By Jocelyn Duffy / 412-268-9982
A team of researchers from four universities has pinpointed one of the mechanisms responsible for the progression of malaria, providing a new target for possible treatments.
Using computer modeling, Carnegie Mellon President Subra Suresh and his colleagues found that nanoscale knobs, which form at the membrane of infected red blood cells, cause the cell stiffening that is in part responsible for the reduced blood flow that can turn malaria deadly. The findings represent a new understanding of the mechanisms behind the progression of malaria, opening a new avenue of research into therapies for the disease that infects close to 200 million people each year.
Suresh and researchers from The Pennsylvania State University, the Massachusetts Institute of Technology and the University of Melbourne in Australia reported their findings in the online early edition of the Proceedings of the National Academy of Sciences (PNAS).
Malaria is caused by Plasmodium parasites, which are spread to people via infected Anopheles mosquitos. While malaria is preventable and treatable, worldwide there are still approximately 198 million cases each year, resulting in an estimated 584,000 deaths, according to the World Health Organization.
“Many of malaria’s symptoms are the result of impeded blood flow, which is directly tied to structural changes in infected red blood cells,” said Suresh, a co-author of the study who holds faculty appointments in CMU’s College of Engineering, School of Computer Science and Heinz College. “Computer modeling gives us an unprecedented opportunity to investigate these structural changes and improve our understanding of this often deadly disease.”
When a person contracts malaria, the parasites grow and multiply in the liver and then move into the red blood cells. Normally, red blood cells are very elastic, which allows them to flow easily through the body’s veins and stretch to squeeze through narrow capillaries connected to the body’s vital organs. When red blood cells are infected by Plasmodium parasites, two changes occur: the cells become stiff, so they can’t stretch to fit through narrow capillaries, and the cells become sticky and adhere to the walls of veins. As a result, the infected cells obstruct blood flow, preventing healthy red blood cells from expediently reaching and delivering oxygen and nutrients to organs, including the brain. The infected cells also can’t make their way to the spleen, which would eliminate them from the body.
When a cell is infected, the Plasmodium parasite releases proteins that interact with the cell membrane of the host red blood cell. The cell membrane undergoes a series of changes that result in stiffness and stickiness. While researchers are fairly certain that the stickiness is caused by nanoscale knobs that protrude from the cell membrane, they were uncertain as to what caused the stiffness. They hypothesized that the parasite protein/cell membrane interaction caused spectrin, a cytoskeletal protein that provides a scaffold for the cell membrane, to rearrange its networked structure to be more rigid. However, the complexity of the cell membrane made it difficult for researchers to study and prove this hypothesis experimentally.

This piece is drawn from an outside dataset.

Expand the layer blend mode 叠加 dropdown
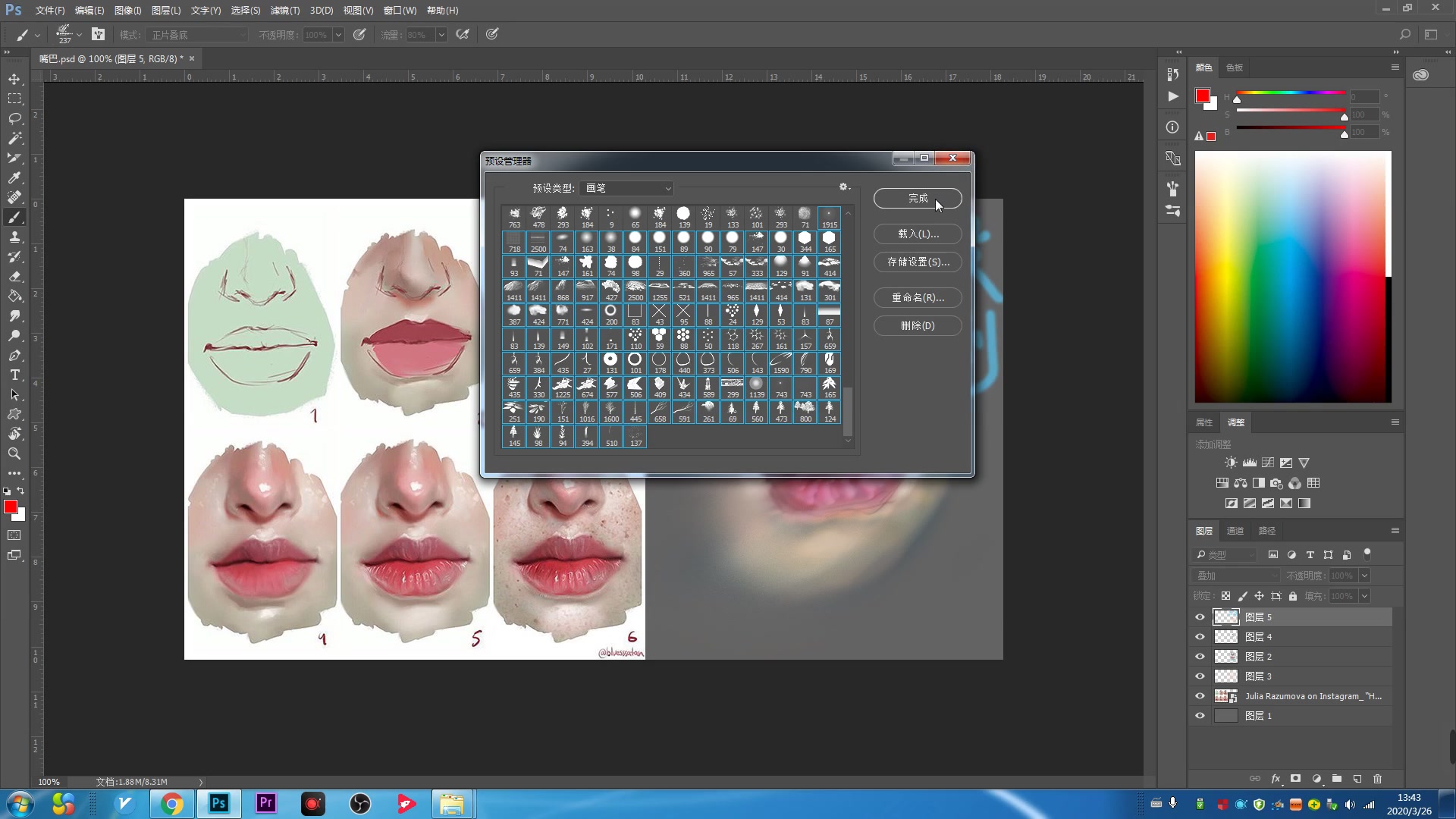1456x819 pixels. coord(1236,576)
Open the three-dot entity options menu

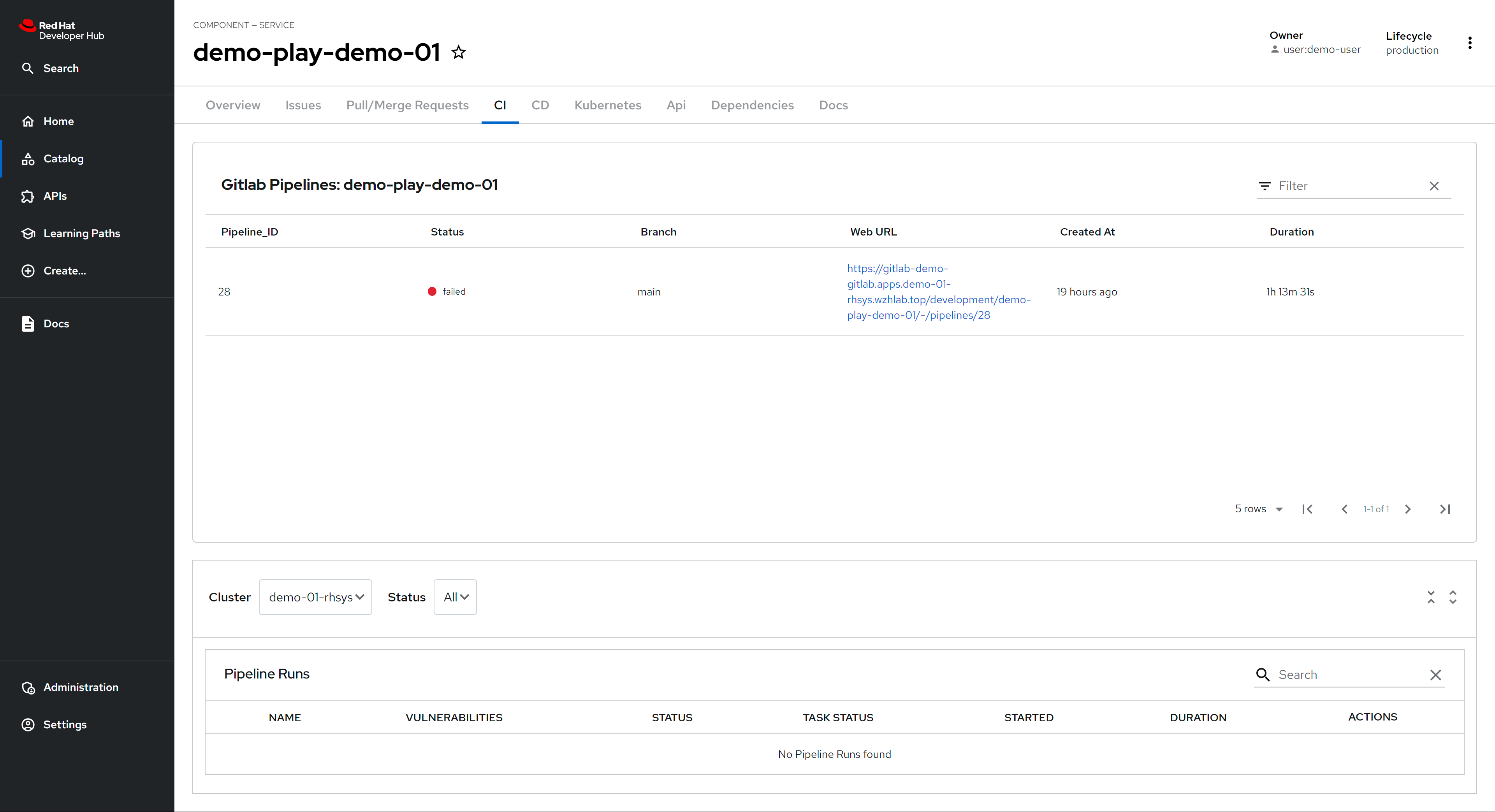click(x=1469, y=43)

In order to visualize what happens at the cell membrane during malarial infection, the research team turned to a computer simulation technique called coarse-grained molecular dynamics (CGMD). CGMD has proven to be very valuable for studying what happens at the cell membrane because it represents membrane’s complex proteins and lipids with larger, simplified components rather than atom by atom. Doing this requires less computing time and power than standard atomistic models, which allows scientists to run simulations for longer periods of time while still accurately recreating the behavior of the cell membrane. Typically, researchers introduce different variables into the simulation and observe how the membrane reacts. In the current study, the researchers seeded the model membrane with proteins released by one of the most common, and the most deadly, malarial parasites, Plasmodium falciparum.
From their simulation, the researchers found that the stiffening of the red blood cell membrane had little to do with the remodeling of spectrin. Instead, the nanoscale knobs that cause the red blood cells to stick to the vein’s walls also cause the membrane to stiffen through a number of different mechanisms, including composite strengthening, strain hardening and density-dependent vertical coupling effects.
According to the researchers, the discovery of this new mechanism responsible for the stiffening of infected red blood cells could provide a promising target for new antimalarial therapies.
This research was supported by the National Science Foundation (CMMI-0754463, CBET-1067523 and CBET-1240696). Co-authors of the study include Yao Zhang, Changjin Huang, Mahdi Golkaram and Sulin Zhang of The Pennsylvania State University; Sangtae Kim and Ju Li of the Massachusetts Institute of Technology; and Matthew W. A. Dixon and Leann Tilley of the University of Melbourne.
Scanning electron microscope image (top left) and computer model (bottom right) show a malaria parasite-infected red blood cell membrane. Images generated by Eric Hanssen, Bio21 Institute, University of Melbourne, Australia and Yao Zhang, Penn State.